* Directive: Translate this sentence from the driving school essay into Spanish: "I'd been traveling to Europe a dozen times a year, with responsibilities in two time zones."

* Excerpted passage:
━━━━━━━━━━

Advanced Driving School - Part 1
From Blythe Unawareness to Decided Anxiousness
So forget tantric sex. Try learning how to drive! A 40-something virgin's testimonial.

By Nigel Etherington 11/1/2006
My corporate role had disappeared earlier in the year. Part of me was glad. I'd been traveling to Europe a dozen times a year, with responsibilities in two time zones. Now that was behind me and I had some downtime. I hooked up with some buddies who were in the same boat for the usual round of breakfasts and coffees. We played some tennis or golf. I was rusty.
Heading home from a day on the links, I saw a sign up ahead that recalled my first and only BMW Car Club meeting some 4 years earlier. I turned into Bavarian Motors. Inside was the paraphernalia of speed - helmets, brake rotors, R compound racing tires. John Dimoff, who with partner Steve Gailits runs the racing arm Raven Performance out of the same shop, came out to greet me.
I noted the picture of his blue M3 sedan, hunkered down as it raced through a corner. "I've got one of those too", I said, "but I've never had it out on the track".

━━━━━━━━━━

* Supplied information:
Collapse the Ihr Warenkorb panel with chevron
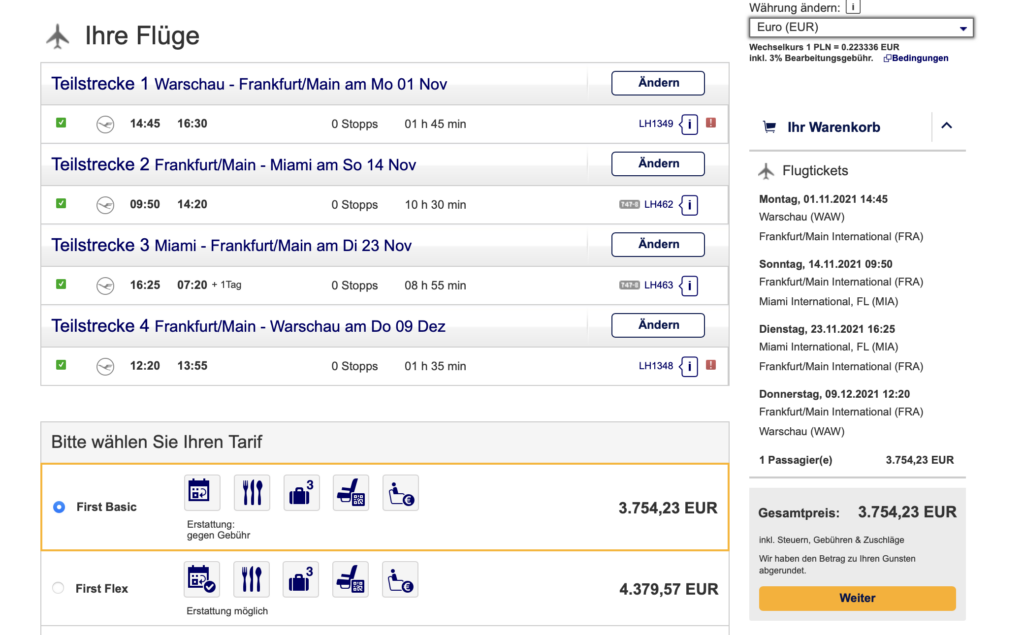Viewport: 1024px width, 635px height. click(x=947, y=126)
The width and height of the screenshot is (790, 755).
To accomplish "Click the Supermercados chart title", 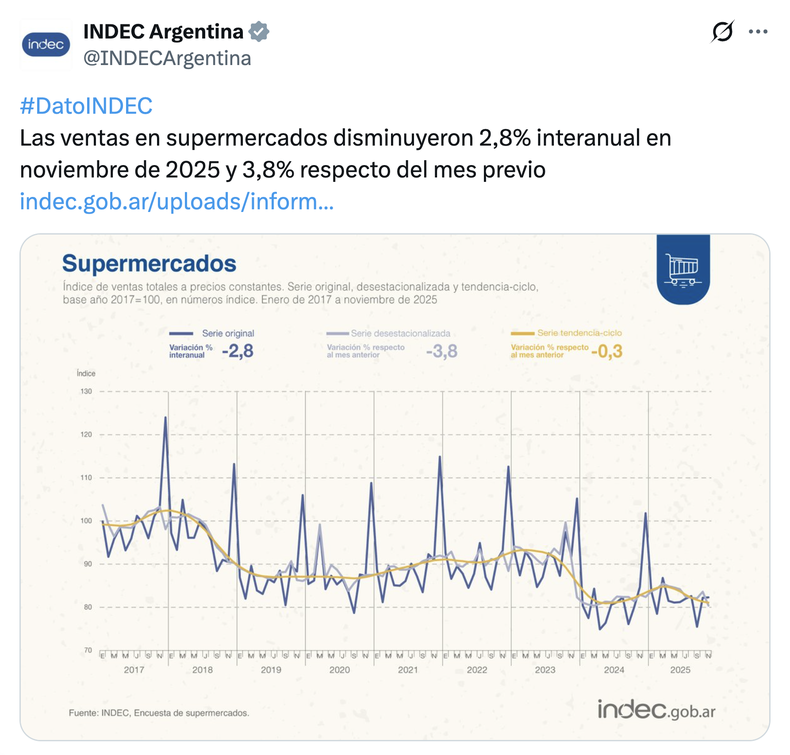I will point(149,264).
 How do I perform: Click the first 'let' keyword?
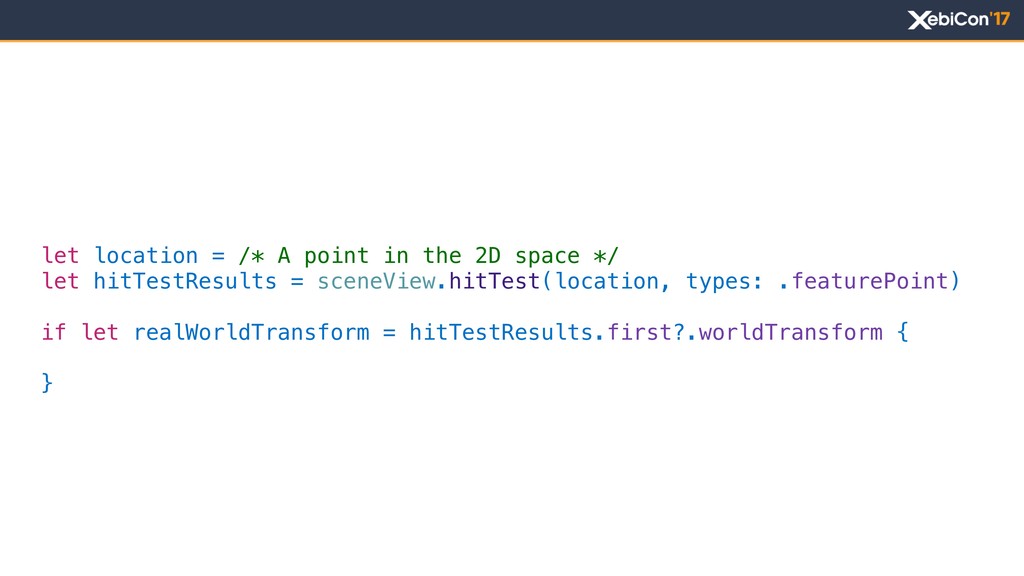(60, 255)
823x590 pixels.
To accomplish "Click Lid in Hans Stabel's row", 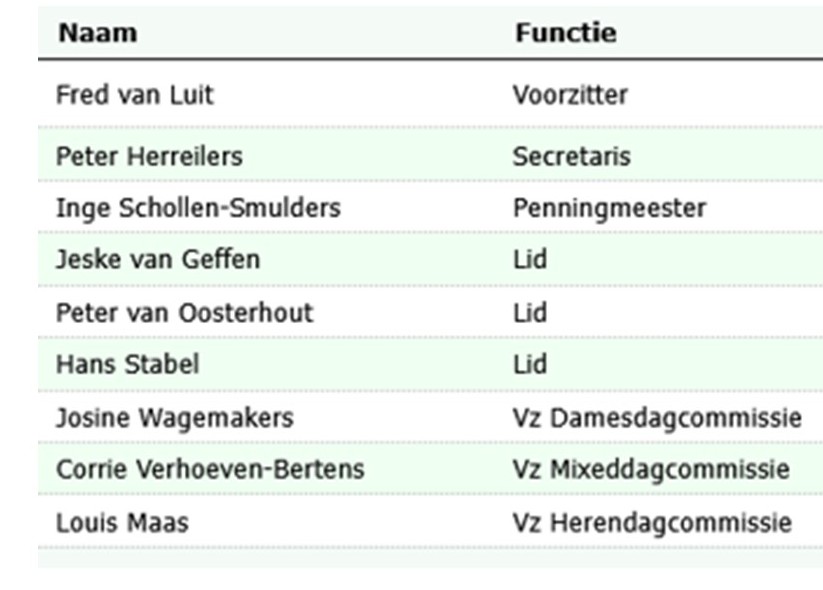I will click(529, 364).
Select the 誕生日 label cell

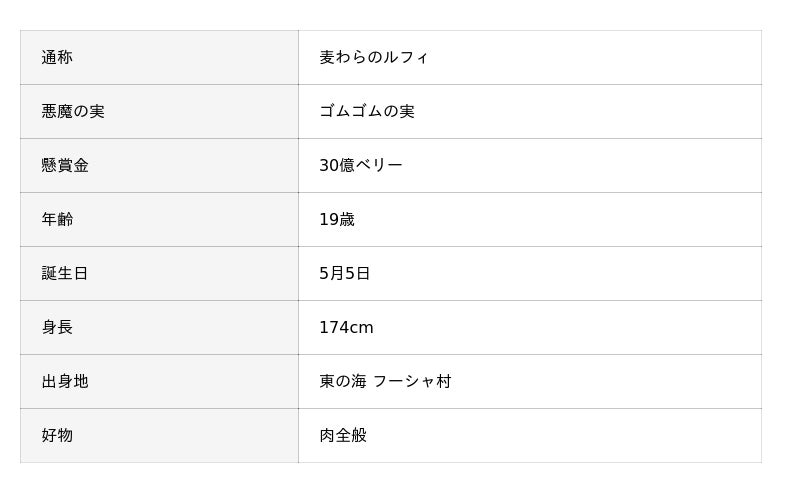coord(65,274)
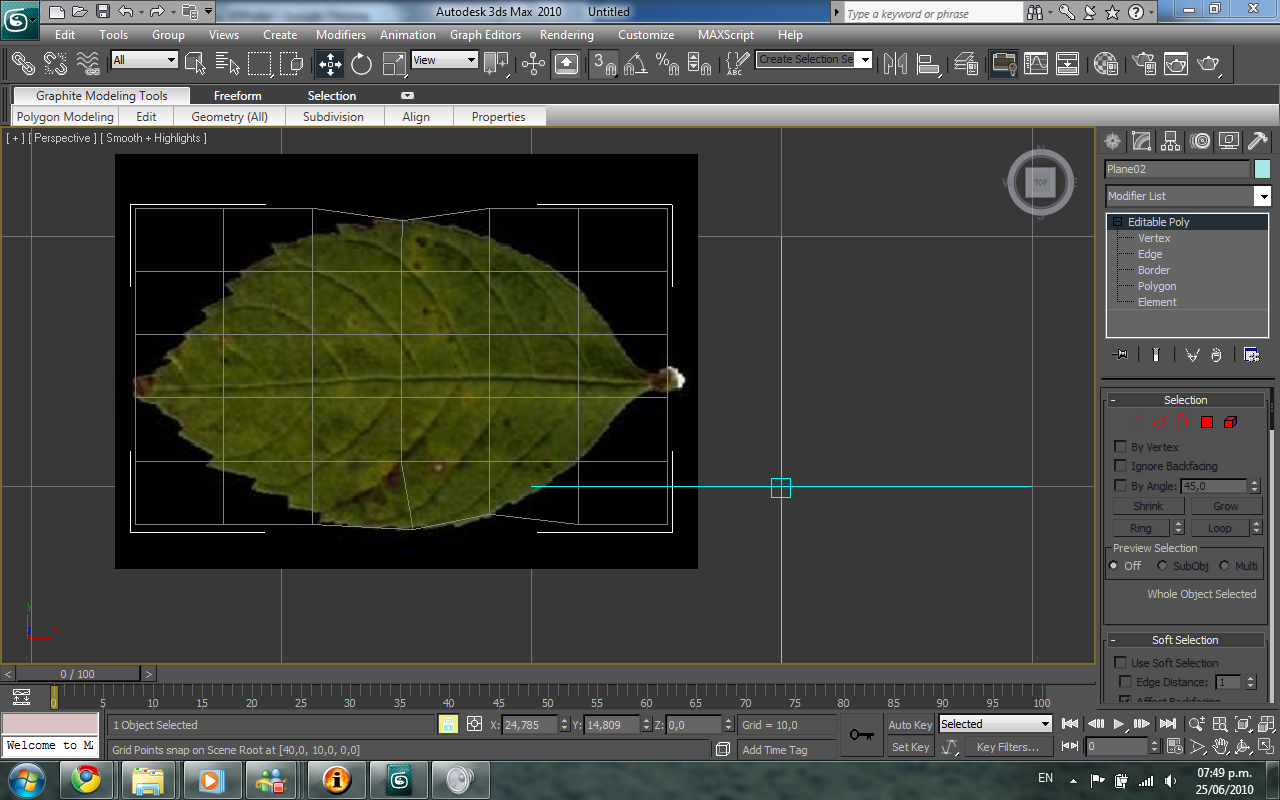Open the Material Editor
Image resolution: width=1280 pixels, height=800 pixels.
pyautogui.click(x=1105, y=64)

━━━━━━━━━━

* Solution to the exercise: Había estado viajando a Europa una docena de veces al año, con responsabilidades en dos husos horarios.